_Written request_
Answer these questions from the InTakt guide below:
1. How long would a comparable operation in CPM software take, according to the guide?
2. About how many logic ties per activity does CPM scheduling practice typically target on average?
3. Which three task properties are named as being populated in the production plan?

_Extract_
#####

Read 23 min

How to Organize a Construction Schedule With Filters and Views in InTakt

Building the production plan is the hard work. Setting up the phases, sizing the zones, entering the train of trades, establishing the Takt period, running the pull plan, and populating the task properties with crew sizes, costs, and logic ties all of that is the analytical and collaborative effort that turns a project into a production system. Once that work is done, the plan needs to be manageable. Not just accurate. Manageable readable by the people who need to use it, filterable to show the right information to the right person at the right level of detail, and adjustable when reality requires it without rebuilding the whole structure from scratch.

InTakt’s filter and view features are what make a populated production plan genuinely usable in the daily work of steering and control. Adjusting logic ties, editing durations, filtering by trade or contractor, and viewing labor histograms for a specific subset of the plan all of it is designed to take seconds, not the twenty to forty minutes that a comparable operation in CPM software would require. This guide covers each of those functions and the production planning principles behind them.

Logic Ties: Why Takt Plans Need More Than Three

CPM scheduling practice typically targets an average of about three logic ties per activity a predecessor, a successor, and perhaps one other dependency. That standard reflects CPM’s orientation toward schedule compliance rather than production flow. In a Takt production plan, three logic ties per activity is not enough, because three ties cannot capture the full set of relationships that protect Trade Flow.

#####

_Raw data_
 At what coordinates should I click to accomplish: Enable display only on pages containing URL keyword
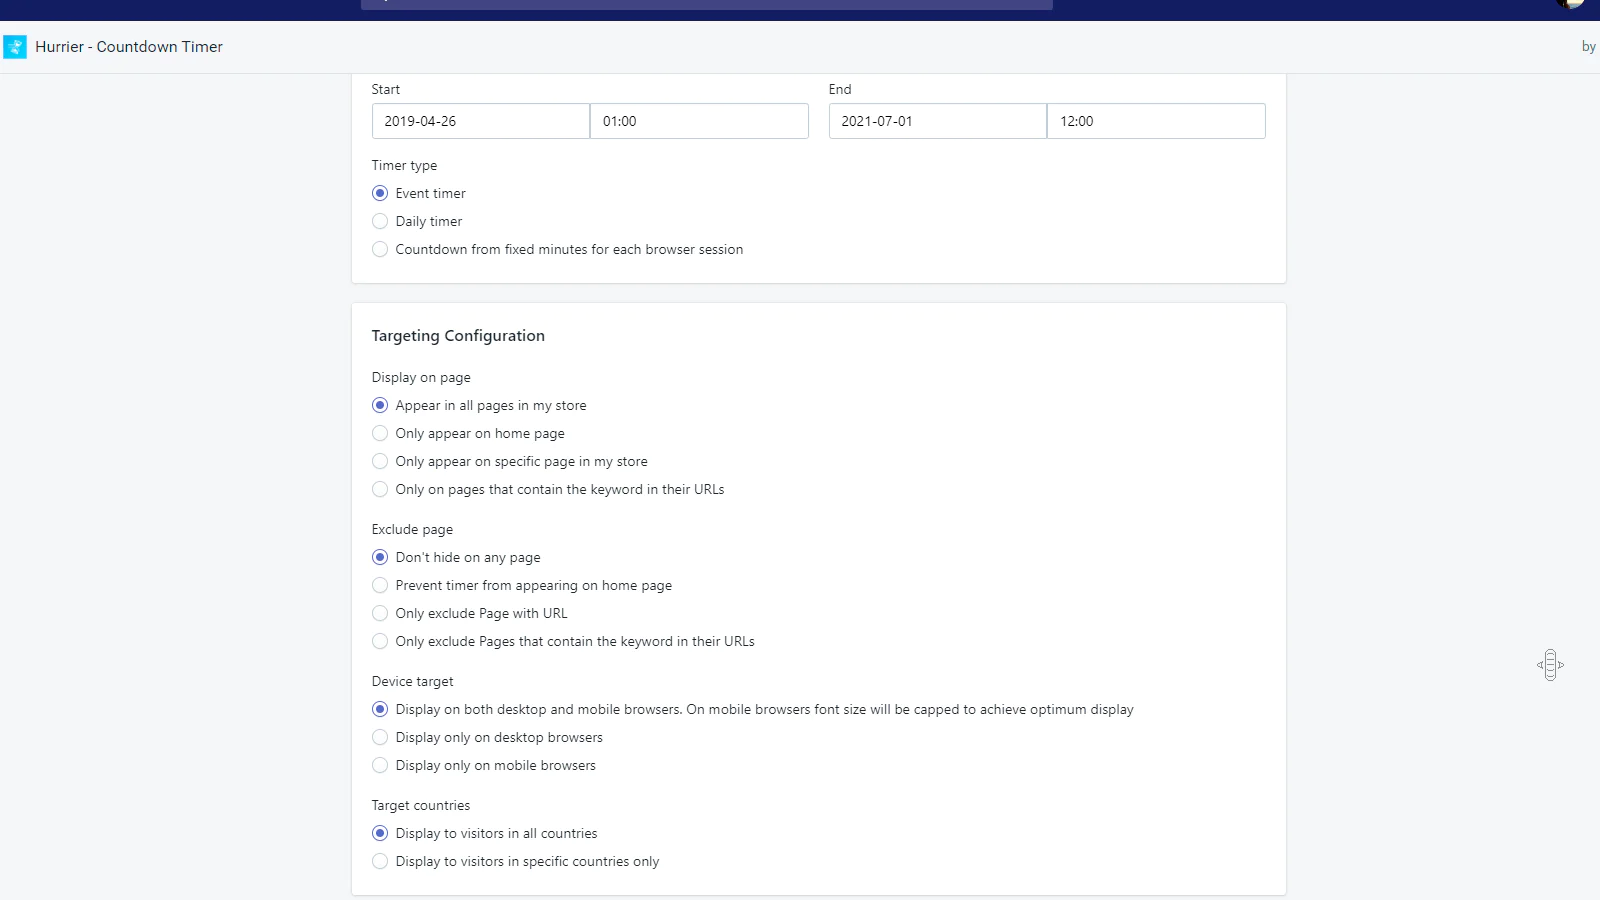click(380, 489)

#####

_Solution to the exercise_
1. Twenty to forty minutes.
2. About three.
3. Crew sizes, costs, and logic ties.